How Can Pediatric Health Systems Flex to Accommodate a Surge of Hospitalized Adults?
A recent story in Modern Healthcare described how Children's Hospital Colorado is alerting community hospitals in its seven-state coverage area that it is accepting patients up to age 30 amid the outbreak. But how can pediatric health systems flex to accommodate a surge of hospitalized adults? Several pediatric providers are coming together to prepare for how to care for adult patients during the COVID-19 pandemic. Called Popcorn (Pediatric Overflow Planning Contingency Response Network), the group is a multi-institutional collaboration to help support the safe offloading of adult patients to pediatric facilities.
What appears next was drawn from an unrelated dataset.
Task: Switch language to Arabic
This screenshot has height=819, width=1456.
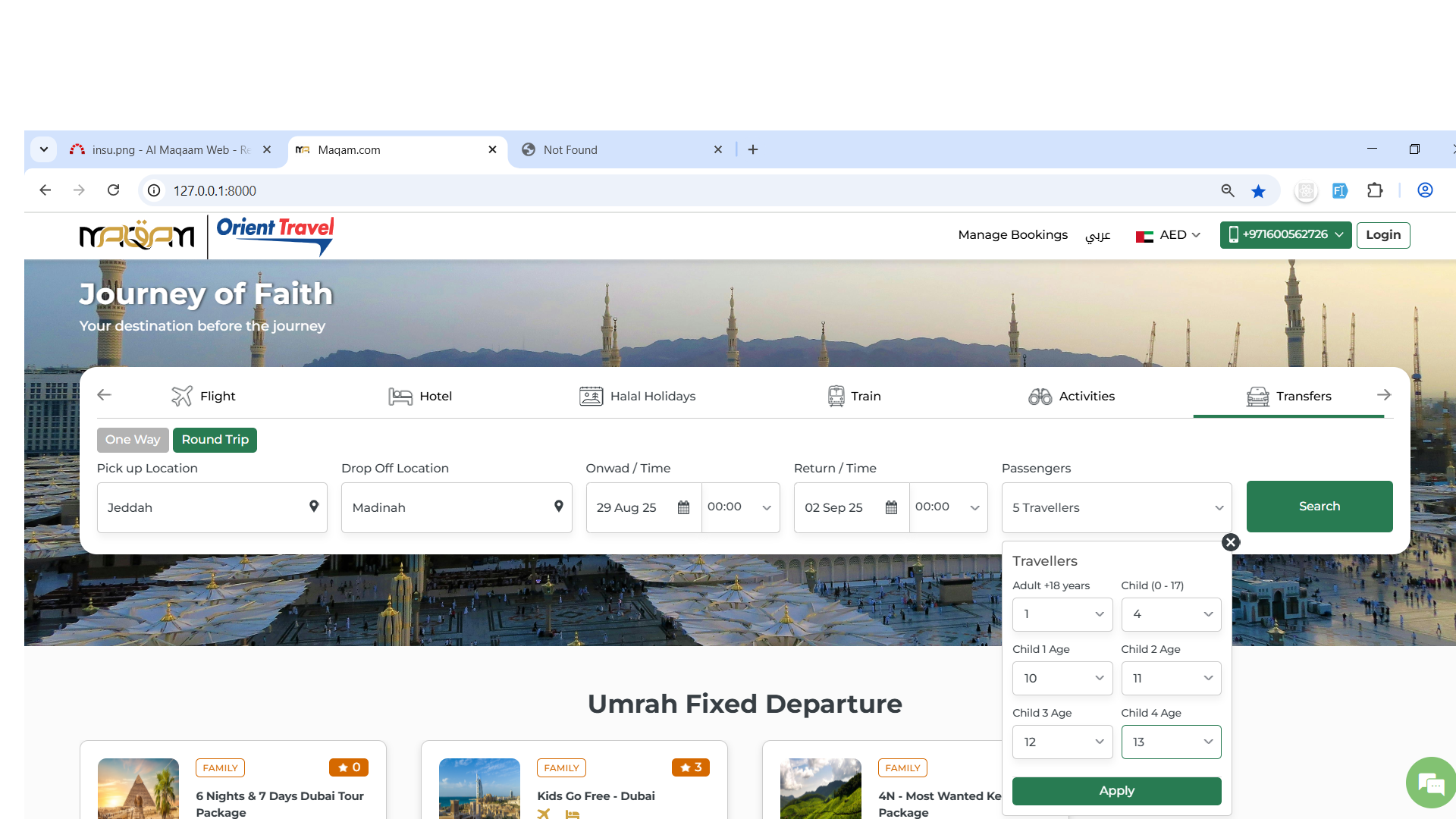Action: click(1097, 235)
The Modern Healthcare story also noted that some children's hospitals are reluctant to take on adult patients and instead are urging hospitals to send children and adolescents to them to free up space. Yet some institutions seem interested in finding the best ways to utilize pediatricians. Popcorn’s mission is for pediatric providers and health systems to have access to tools and the community necessary to care for adult patients during the COVID-19 pandemic.
Co-founded by Leah Ratner, M.D., M.S., of Boston Children’s Hospital and Brigham and Women’s Hospital, and Ashley Jenkins, M.D., of Cincinnati Children’s Hospital and University of Cincinnati Medical Center, Popcorn has three working groups based on health system structure: community hospital, integrated/mixed hospital systems, and free-standing children’s hospitals. Other participants are from organizations such as Children’s Hospital of Philadelphia, Baylor University and the University of Michigan.
Among its goals are to become an open access repository of information; synthesize information gathered and disseminate it frequently; work to establish “safe practices” regardless of care setting; and think critically about equity and health justice in the setting of COVID-19 response.
There are legal/business-related issues to work through, such as: Are there methods in place for billing and does the pediatric hospital have permission from the state to treat adults? What kind of credentialing do residents to work with adults?
Members are also trying to work through specific barriers that prevent smooth transitions of care to the adult population in pediatric hospitals. How should they handle patient flow — through the adult or pediatric emergency department and how can they streamline admission flow? (Currently most hospitals are funneling patients through adult ERs.)